М. И. Санаев ПОСЕЩЕНИЕ В. И. ЛЕНИНА

В 1918 году я работал в Сергачском уезде Нижегородской губернии.

Уезд чисто крестьянский, один из хлебороднейших в Нижегородской губернии. Сильна была власть кулачества, крепкую организацию имела партия с.-р. (эсеров). Нам пришлось преодолевать невероятнейшие трудности по уничтожению засилья кулачества, го созданию организаций бедноты и партийной коммунистической организации. К тому же Сергач являлся центром не только своего v зда, но и прилегающих местностей других уездов: Арзамасского, нягининского, Васильсурского (Нижегородской губернии), Кур-мышского и Ардатовского (Симбирской губернии). Кулаки нашего уезда связывались с кулаками соседних уездов, и это увеличивало наши трудности, так как зачастую эсеровский центр действовал из соседних уездов или, разбитый у нас, скрывался в ближайшие селения соседнего уезда. Вот почему нам часто приходилось подавлять кулацкие восстания не только в своем уезде, но и переходить границы соседних уездов, подавляя кулацкие и белогвардейские восстания там (Васильсурский уезд — воскресенское и андреевское восстание в Курмыше и Басурманах; в Ардатовском уезде — восстание Невского).

В конце концов к сентябрю 1918 года мы в основном уничтожили кулацкие гнезда, создали комитеты бедноты, крепкие при них боевые дружины, наладили партийную организацию и провели даже уездную конференцию нашей партии (первые из всех уездов нашей губернии).

Но, конечно, борьба с кулачеством продолжалась. Усугублялась она еще тем, что чехословацкие войска подходили к Алатырю (100 верст от нас); с другой стороны, Сергач лежит на железной дороге Арзамас — Шихраны — Казань, то есть на той железной дороге, которая была у нас тогда единственной для связи с фронтом под Казанью. Штаб Восточного фронта помещался в Арзамасе. К перерыву сообщений по этой железной дороге были направлены усилия белогвардейцев. Особенно нужно было охранять железнодорожные мосты через Суру (группа ВЧК Лациса находилась одно время в Пильне, на границе нашего уезда с Курмышским, который тогда входил в Симбирскую губернию). Нам же нужно было разорять кулацкие и белогвардейские гнезда вокруг этой железной дороги.

▶ [ЦЕЛЬ ЗАДАНИЯ A] Верните без изменений фрагмент отрывка о Сергачском уезде, начиная со слов «В конце концов» и вплоть до слов «уездов нашей губернии).» включительно.

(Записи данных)
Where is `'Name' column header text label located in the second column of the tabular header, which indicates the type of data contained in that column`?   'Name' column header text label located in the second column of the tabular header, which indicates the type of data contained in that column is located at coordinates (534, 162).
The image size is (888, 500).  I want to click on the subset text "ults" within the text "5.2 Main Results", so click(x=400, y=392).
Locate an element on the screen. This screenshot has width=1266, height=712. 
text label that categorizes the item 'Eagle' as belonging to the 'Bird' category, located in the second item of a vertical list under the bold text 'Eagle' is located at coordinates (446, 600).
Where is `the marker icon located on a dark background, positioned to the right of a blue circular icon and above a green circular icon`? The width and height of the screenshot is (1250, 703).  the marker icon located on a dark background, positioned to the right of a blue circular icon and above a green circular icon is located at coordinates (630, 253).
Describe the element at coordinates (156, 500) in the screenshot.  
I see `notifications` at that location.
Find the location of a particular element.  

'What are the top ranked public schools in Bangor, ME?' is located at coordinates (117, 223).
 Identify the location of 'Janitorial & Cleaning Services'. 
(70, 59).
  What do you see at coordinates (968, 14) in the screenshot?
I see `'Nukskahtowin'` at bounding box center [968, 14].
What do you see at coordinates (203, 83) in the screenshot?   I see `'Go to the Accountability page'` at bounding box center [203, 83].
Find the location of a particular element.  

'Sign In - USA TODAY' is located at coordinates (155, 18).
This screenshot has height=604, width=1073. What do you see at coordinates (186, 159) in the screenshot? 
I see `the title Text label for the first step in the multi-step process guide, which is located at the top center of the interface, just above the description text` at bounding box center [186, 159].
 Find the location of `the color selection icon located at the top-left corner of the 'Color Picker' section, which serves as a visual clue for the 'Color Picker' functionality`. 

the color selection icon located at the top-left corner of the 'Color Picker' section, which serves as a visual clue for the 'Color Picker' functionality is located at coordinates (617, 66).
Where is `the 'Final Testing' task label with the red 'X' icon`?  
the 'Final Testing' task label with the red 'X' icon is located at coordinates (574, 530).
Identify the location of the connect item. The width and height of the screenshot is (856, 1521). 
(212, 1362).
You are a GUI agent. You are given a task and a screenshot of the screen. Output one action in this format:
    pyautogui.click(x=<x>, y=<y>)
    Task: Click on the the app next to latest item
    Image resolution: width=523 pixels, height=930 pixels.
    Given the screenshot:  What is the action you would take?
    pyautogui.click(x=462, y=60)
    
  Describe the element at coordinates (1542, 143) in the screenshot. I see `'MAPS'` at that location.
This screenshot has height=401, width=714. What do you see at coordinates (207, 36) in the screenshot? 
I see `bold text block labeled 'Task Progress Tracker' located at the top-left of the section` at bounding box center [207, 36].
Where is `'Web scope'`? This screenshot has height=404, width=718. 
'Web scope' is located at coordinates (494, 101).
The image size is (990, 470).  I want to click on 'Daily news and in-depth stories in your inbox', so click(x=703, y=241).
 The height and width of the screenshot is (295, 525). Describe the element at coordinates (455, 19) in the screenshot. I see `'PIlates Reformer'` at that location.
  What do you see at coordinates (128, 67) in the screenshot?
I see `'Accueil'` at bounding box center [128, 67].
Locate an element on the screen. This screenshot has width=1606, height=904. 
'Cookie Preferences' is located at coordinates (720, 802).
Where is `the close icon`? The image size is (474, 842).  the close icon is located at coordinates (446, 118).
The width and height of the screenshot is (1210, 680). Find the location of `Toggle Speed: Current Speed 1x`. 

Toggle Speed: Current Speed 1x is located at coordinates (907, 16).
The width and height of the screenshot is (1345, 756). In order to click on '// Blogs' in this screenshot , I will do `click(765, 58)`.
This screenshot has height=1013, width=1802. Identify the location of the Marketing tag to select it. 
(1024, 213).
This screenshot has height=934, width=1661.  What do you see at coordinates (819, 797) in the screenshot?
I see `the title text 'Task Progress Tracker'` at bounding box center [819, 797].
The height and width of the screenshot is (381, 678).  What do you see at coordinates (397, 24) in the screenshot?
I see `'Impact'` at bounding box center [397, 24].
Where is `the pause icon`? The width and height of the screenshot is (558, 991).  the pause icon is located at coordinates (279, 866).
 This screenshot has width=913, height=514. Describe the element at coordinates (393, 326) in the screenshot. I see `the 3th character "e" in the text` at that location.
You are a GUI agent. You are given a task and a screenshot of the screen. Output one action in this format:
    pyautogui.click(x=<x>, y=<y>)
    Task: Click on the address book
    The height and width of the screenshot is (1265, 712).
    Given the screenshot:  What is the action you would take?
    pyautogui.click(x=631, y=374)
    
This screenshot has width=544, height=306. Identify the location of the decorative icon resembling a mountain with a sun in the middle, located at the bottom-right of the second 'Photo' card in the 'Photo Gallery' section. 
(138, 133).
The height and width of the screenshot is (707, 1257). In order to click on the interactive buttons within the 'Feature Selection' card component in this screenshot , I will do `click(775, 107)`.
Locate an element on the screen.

▶ [ЦЕЛЬ ЗАДАНИЯ B] Представьте в виде таблицы Markdown со столбцами «№» и «Содержание» строки из записей данных, начиная со строки, содержащей «The image size is (990, 470).», и вплоть до строки, содержащей «coordinates (720, 802).», включительно. Пустые строки не включайте.

▶ [ОТВЕТ A]
В конце концов к сентябрю 1918 года мы в основном уничтожили кулацкие гнезда, создали комитеты бедноты, крепкие при них боевые дружины, наладили партийную организацию и провели даже уездную конференцию нашей партии (первые из всех уездов нашей губернии).

▶ [ОТВЕТ B]
| № | Содержание |
|---|---|
| 1 | The image size is (990, 470).  I want to click on 'Daily news and in-depth stories in your inbox', so click(x=703, y=241). |
| 2 |  The height and width of the screenshot is (295, 525). Describe the element at coordinates (455, 19) in the screenshot. I see `'PIlates Reformer'` at that location. |
| 3 |   What do you see at coordinates (128, 67) in the screenshot? |
| 4 | I see `'Accueil'` at bounding box center [128, 67]. |
| 5 | Locate an element on the screen. This screenshot has width=1606, height=904.  |
| 6 | 'Cookie Preferences' is located at coordinates (720, 802). |